TASK TO COMPLETE: Beginning with the line that contains "You are a computer-use agent. 369x512 pixels.", copy each subsequent line of the data below through the last one, including both ends but not the pictures.

╔══

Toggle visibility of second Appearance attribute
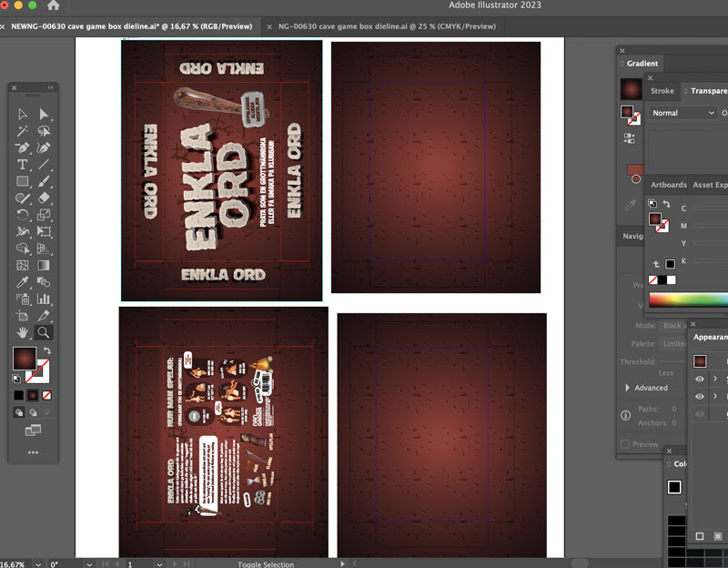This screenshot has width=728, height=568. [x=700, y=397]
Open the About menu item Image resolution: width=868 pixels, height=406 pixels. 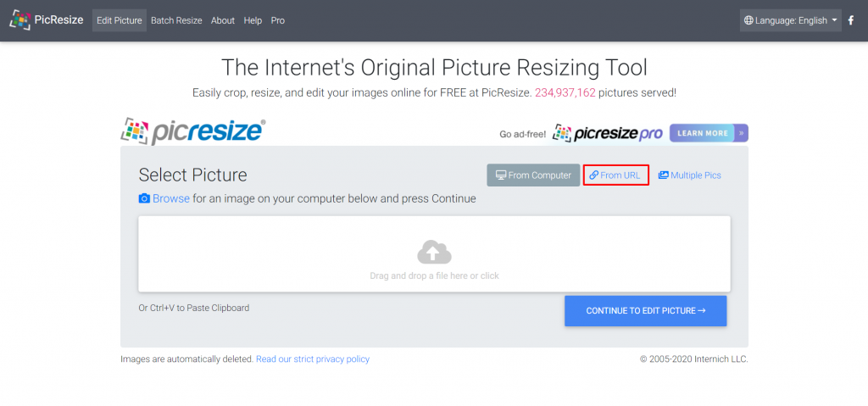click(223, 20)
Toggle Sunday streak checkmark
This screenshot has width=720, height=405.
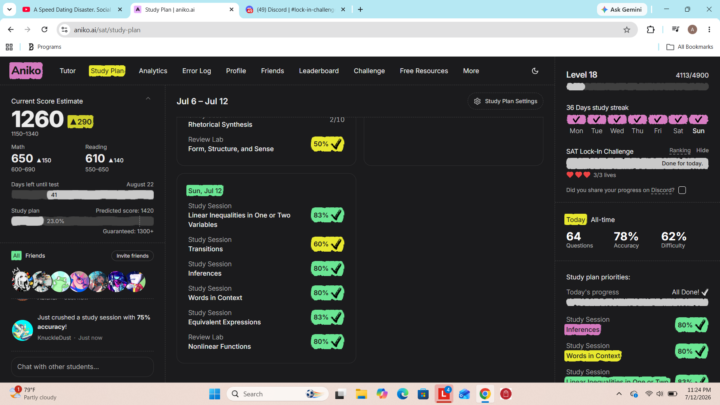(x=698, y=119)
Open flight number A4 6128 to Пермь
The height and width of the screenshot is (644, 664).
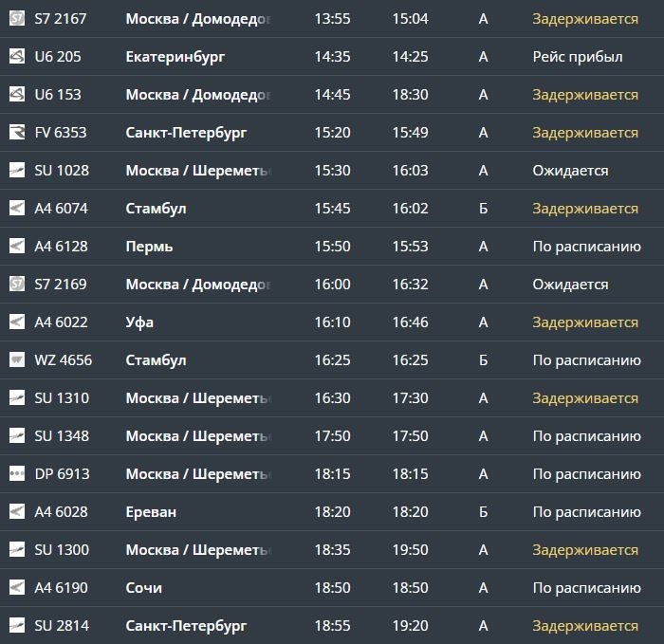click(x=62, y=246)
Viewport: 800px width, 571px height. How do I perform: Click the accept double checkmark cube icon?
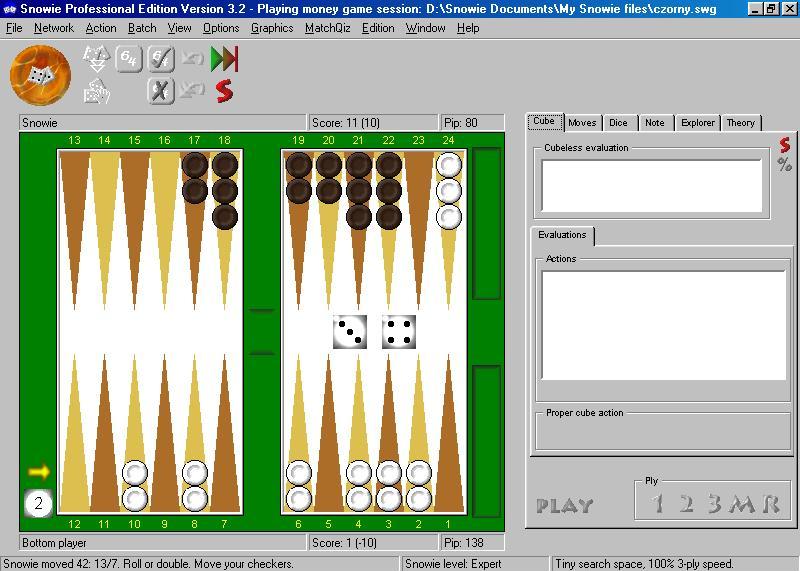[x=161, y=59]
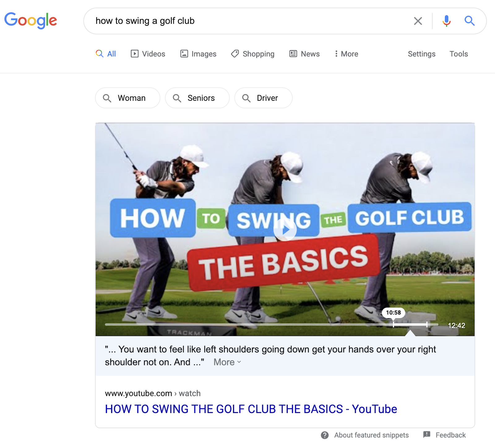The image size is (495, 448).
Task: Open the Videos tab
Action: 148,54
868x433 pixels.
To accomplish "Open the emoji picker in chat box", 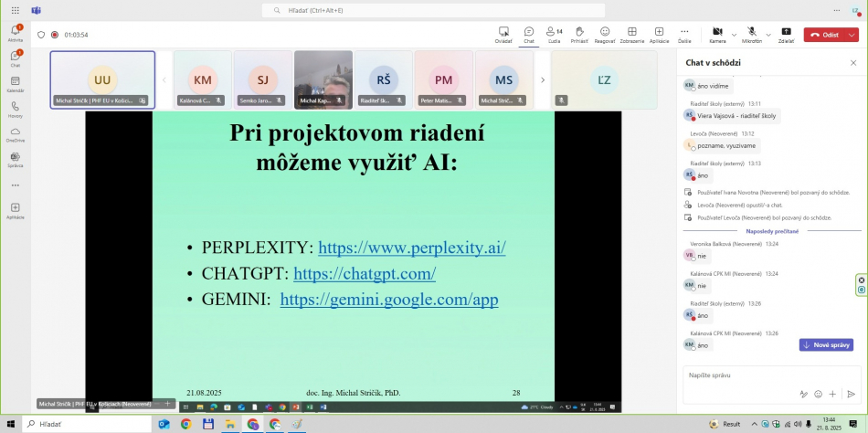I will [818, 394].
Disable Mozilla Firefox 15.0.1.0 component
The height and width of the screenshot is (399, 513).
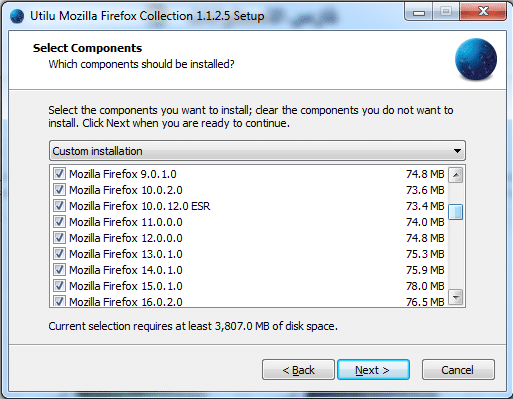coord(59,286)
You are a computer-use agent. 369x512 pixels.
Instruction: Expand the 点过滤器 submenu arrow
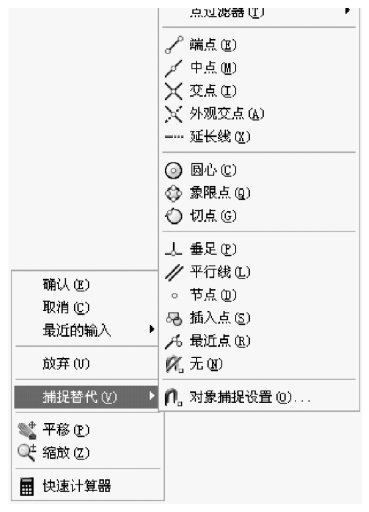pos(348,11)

╚══

SOLVED EXERCISE:
You are a computer-use agent. 369x512 pixels.
Instruction: Expand the 点过滤器 submenu arrow
pos(348,11)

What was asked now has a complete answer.